La Cour était composée de :
Mr Gilles PACAUD, Président
Mme Emmanuelle DE ROSA, Présidente de chambre
Mme Sylvie PEREZ, Conseillère
qui en ont délibéré.
Greffier lors des débats : Mme Caroline BURON.
Les parties ont été avisées que le prononcé de la décision aurait lieu par mise à disposition au greffe le 25 Février 2021.
ARRÊT
Contradictoire,
Prononcé par mise à disposition au greffe le 25 Février 2021,
Signé par monsieur Gilles PACAUD, président, et madame Caroline BURON, greffier, auquel la minute de la décision a été remise par le magistrat signataire.
***
EXPOSÉ DU LITIGE :
La société AROS CAFÉ, devenue la SARL JRC à compter du 5 mars 2015, exploitait jusqu’à sa vente à la SAS GALLAGHER le 26 mars 2015, un établissement dénommé Jazz Rock Café situé le […] de type bar-pub-piano bar. Cet établissement était sonorisé et organisait des séances de concert et de danse le soir.

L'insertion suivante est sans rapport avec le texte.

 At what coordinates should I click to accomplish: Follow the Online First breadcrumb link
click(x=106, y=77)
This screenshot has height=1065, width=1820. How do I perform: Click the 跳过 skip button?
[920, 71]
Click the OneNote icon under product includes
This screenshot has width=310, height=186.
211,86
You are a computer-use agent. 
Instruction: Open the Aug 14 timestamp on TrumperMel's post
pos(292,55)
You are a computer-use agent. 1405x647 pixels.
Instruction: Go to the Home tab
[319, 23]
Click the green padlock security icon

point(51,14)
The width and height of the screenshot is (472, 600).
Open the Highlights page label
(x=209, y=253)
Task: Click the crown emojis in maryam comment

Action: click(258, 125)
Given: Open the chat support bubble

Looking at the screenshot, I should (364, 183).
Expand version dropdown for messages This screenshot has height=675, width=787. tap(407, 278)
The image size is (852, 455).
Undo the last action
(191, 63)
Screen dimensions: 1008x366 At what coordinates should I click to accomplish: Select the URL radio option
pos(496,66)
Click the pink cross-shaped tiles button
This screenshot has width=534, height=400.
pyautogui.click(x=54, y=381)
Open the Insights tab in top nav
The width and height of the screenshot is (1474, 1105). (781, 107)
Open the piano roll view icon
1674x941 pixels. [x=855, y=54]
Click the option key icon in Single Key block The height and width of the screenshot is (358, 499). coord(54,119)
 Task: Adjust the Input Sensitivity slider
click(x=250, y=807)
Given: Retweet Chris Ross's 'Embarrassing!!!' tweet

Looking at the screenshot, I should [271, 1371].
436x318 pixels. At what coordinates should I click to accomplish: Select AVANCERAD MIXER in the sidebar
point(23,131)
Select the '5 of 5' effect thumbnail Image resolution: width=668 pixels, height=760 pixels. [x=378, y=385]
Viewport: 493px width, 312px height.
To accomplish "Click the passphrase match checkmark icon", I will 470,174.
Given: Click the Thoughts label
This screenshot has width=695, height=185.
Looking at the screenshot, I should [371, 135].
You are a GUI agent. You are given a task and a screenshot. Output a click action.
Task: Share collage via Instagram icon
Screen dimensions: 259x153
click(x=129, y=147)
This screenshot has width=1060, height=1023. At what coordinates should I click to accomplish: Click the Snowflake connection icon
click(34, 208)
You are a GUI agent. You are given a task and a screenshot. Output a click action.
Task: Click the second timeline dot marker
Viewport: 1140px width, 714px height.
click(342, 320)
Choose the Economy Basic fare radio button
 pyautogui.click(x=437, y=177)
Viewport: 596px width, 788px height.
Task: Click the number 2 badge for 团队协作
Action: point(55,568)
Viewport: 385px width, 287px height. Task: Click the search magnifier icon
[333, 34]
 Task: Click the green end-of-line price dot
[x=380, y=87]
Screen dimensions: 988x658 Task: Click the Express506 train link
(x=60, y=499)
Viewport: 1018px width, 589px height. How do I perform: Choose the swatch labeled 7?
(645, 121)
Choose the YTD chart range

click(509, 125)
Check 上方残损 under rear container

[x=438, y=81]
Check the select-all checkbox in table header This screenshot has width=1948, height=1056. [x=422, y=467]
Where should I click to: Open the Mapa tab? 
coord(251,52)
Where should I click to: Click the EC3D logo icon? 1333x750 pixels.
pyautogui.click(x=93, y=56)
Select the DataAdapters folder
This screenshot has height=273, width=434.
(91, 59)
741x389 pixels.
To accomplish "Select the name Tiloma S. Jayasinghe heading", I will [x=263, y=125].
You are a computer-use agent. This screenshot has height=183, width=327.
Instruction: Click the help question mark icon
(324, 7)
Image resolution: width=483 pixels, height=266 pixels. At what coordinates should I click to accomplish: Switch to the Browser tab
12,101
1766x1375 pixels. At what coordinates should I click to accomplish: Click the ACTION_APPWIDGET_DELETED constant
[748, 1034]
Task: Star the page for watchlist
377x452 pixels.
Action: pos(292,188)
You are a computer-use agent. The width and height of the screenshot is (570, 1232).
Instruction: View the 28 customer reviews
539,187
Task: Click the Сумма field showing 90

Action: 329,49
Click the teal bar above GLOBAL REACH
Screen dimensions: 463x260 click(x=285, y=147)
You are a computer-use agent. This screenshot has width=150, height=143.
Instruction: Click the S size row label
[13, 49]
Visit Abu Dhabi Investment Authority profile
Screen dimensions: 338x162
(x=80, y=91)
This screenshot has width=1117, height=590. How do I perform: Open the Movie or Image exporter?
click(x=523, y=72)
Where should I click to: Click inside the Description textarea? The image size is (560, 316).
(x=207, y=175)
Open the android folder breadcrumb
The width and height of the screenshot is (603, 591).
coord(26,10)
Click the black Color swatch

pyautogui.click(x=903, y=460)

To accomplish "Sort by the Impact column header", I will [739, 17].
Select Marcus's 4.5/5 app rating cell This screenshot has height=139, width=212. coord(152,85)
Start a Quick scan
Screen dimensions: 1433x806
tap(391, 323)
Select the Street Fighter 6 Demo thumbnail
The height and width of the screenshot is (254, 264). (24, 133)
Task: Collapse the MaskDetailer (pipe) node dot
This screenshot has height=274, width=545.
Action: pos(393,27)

Invoquant le non-paiement de redevances dues au titre de cette activité de diffusion de musique de fonds et d’organisation de concerts et de séances de danse, la Société des auteurs compositeurs et éditeurs de musique (SACEM) a, par acte d’huissier du 7 mai 2019, fait assigner à la SARL JRC devant le juge des référés du tribunal de grande instance de Marseille qui, par ordonnance en date du 3 juillet 2019, a :
— condamné la SARL JRC à payer, à titre provisionnel, à la SACEM la somme de 1.732,35
euros à valoir sur les redevances d’auteurs et indemnités contractuelles dues du 1er janvier 2012 au 25 mars 2015 en vertu du contrat général de représentation du 11 mars 2004 ;
— condamné la SARL JRC à payer à la SACEM une provision de 143 544,48 euros à valoir sur les redevances d’auteurs et indemnités contractuelles dues du 1er janvier 2011 au 25 mars 2015 en vertu du contrat de représentation du 7 octobre 2009 ;
— condamné la SARL JRC, sous astreinte de 80 euros par jour de retard passé le délai d’un mois à compter de la signification de l’ordonnance, à remettre à la SACEM les états de recettes des exercices 2013, 2014 et du 1er janvier au 25 mars 2015 et les copies des déclarations certifiées conformes par expert-comptable ou agréé au titre des BIC suivant les formes d’imposition (IR ou IS) se rapportant aux exercices de 2011 à 2015 et ce pendant une durée de trois mois ;
— condamné la SARL JRC à payer à la SACEM la somme de 1500 euros en application de l’article 700 du code de procédure civile ainsi qu’au paiement des dépens.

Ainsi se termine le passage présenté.